::: Data
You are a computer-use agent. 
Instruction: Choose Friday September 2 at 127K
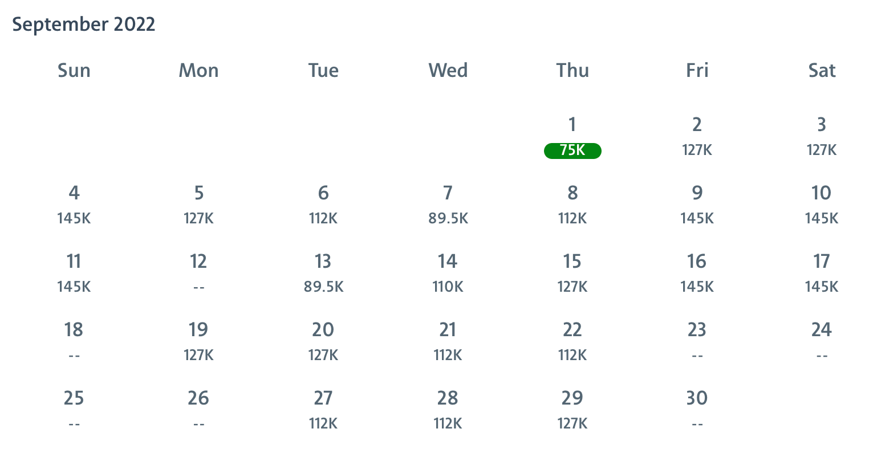(697, 136)
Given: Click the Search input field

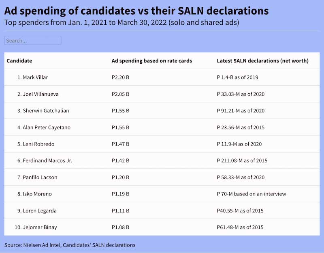Looking at the screenshot, I should (33, 40).
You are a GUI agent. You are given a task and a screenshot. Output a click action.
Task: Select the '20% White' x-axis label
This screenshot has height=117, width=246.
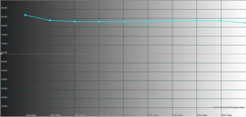(x=55, y=115)
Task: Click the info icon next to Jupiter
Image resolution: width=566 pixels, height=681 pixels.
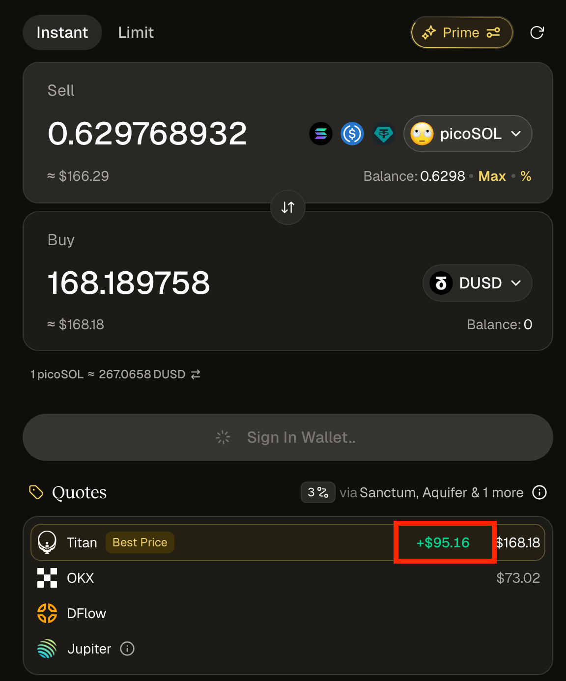Action: [127, 649]
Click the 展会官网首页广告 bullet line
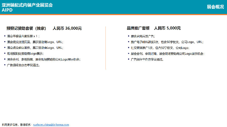 click(143, 36)
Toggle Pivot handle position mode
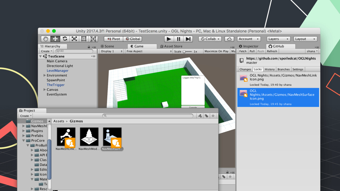Screen dimensions: 340x191 point(113,39)
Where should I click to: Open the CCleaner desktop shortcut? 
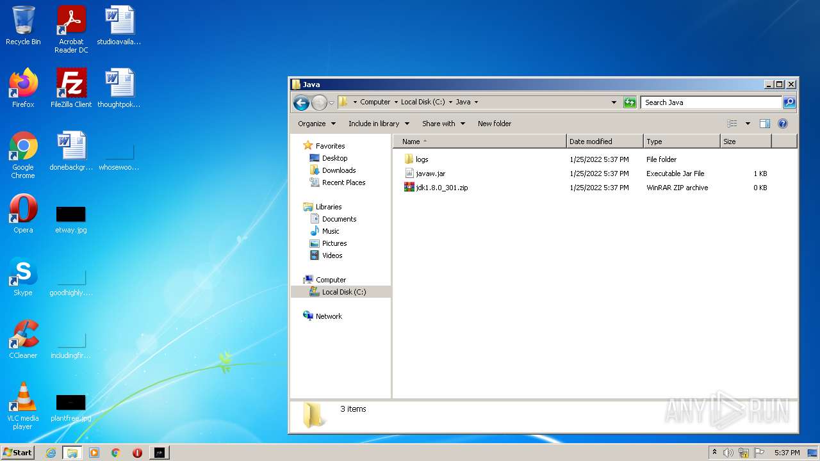pos(23,339)

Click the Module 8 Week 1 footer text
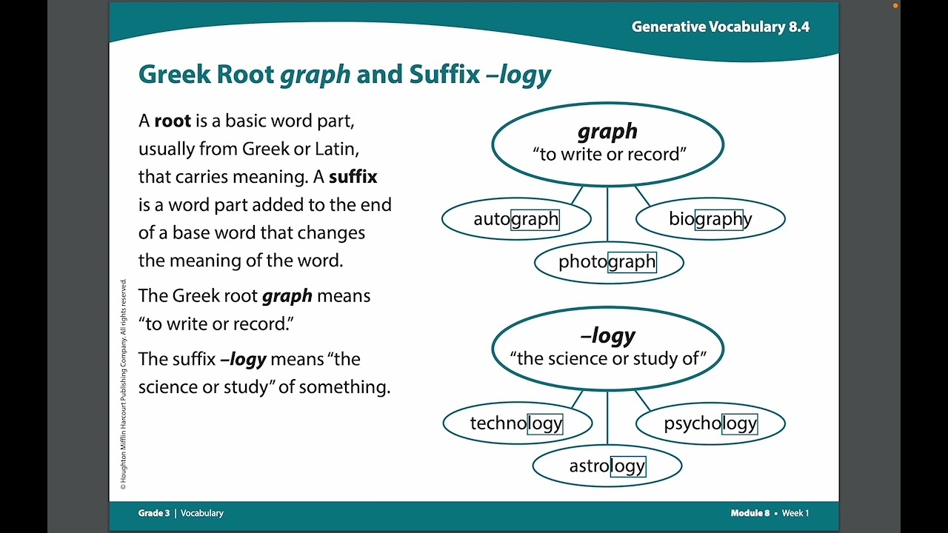[769, 513]
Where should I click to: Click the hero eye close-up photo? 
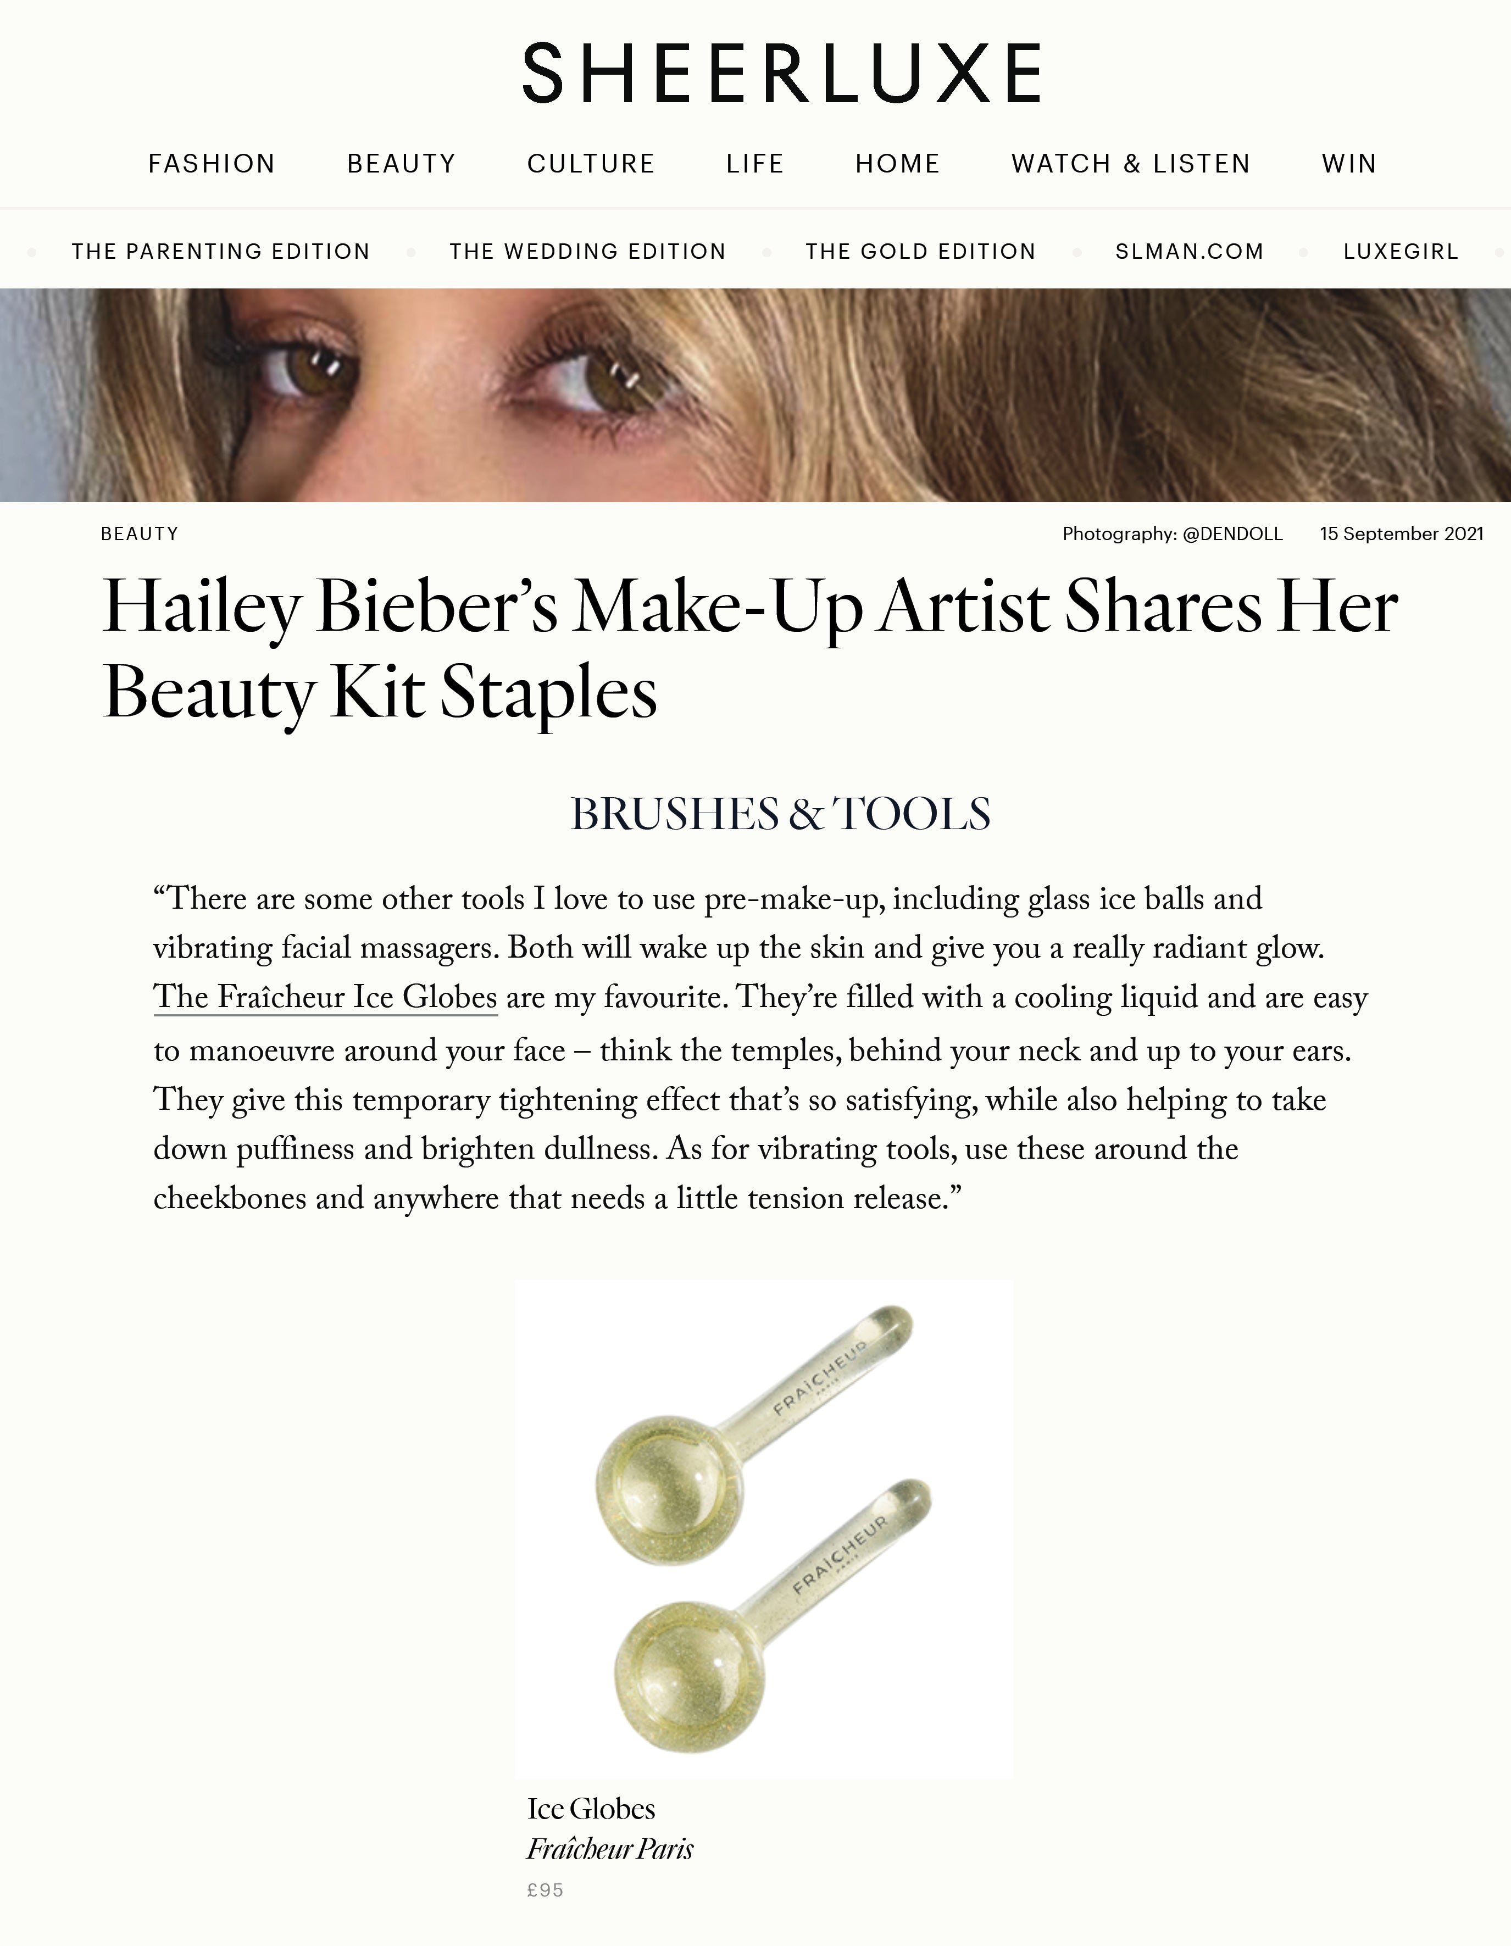[x=756, y=395]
::::::
**Exercise instructions:**
When you write out the material above, keep every line exact and drop each picture.

**Answer to the problem:**
You are a computer-use agent. 
Instruction: Choose Friday September 2 at 127K
(697, 136)
Given: Click the Search input field

Looking at the screenshot, I should (33, 40).
You are a GUI agent. You are given a task and a screenshot. Output a click action.
Task: Select the '20% White' x-axis label
This screenshot has height=117, width=246.
(x=55, y=115)
Task: Click the info icon next to Jupiter
Image resolution: width=566 pixels, height=681 pixels.
Action: [127, 649]
Click the 展会官网首页广告 bullet line
 click(143, 36)
Toggle Pivot handle position mode
Screen dimensions: 340x191 point(113,39)
Where should I click to: Open the CCleaner desktop shortcut? 
pos(23,339)

Click the Module 8 Week 1 footer text
[769, 513]
Where should I click to: Click the hero eye close-up photo? 
[x=756, y=395]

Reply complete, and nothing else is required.